:: DATA SUPPLIED ::
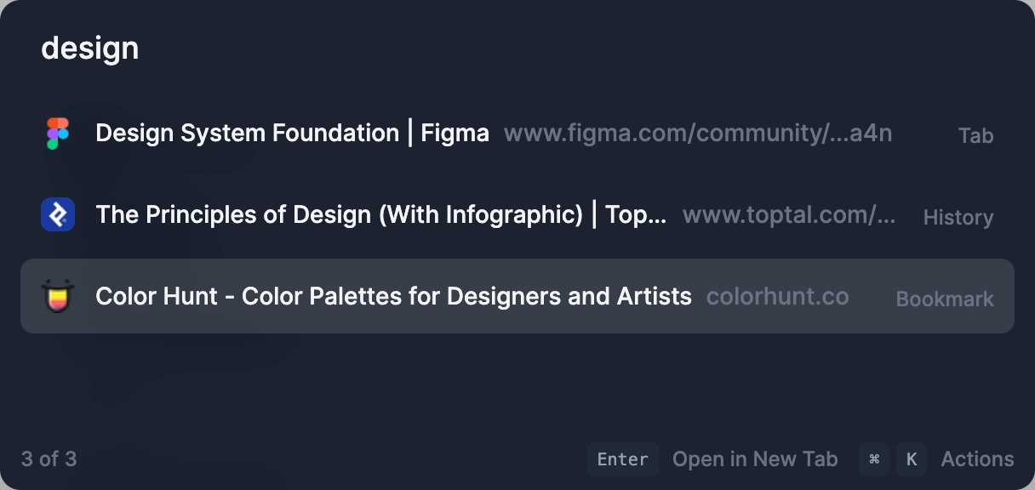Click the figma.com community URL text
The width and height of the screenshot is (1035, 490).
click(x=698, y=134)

* * *

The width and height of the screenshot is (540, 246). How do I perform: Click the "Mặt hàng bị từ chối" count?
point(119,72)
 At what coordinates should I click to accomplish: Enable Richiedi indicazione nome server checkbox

:: EXERCISE GOAL ::
Which lines above run from the one containing "The width and height of the screenshot is (540, 246)." down to the one containing "At what coordinates"? Repeat exactly those, both ends included, and nothing else.

:: RESULT OF THIS EXERCISE ::
The width and height of the screenshot is (540, 246). How do I perform: Click the "Mặt hàng bị từ chối" count?
point(119,72)
 At what coordinates should I click to accomplish: Enable Richiedi indicazione nome server checkbox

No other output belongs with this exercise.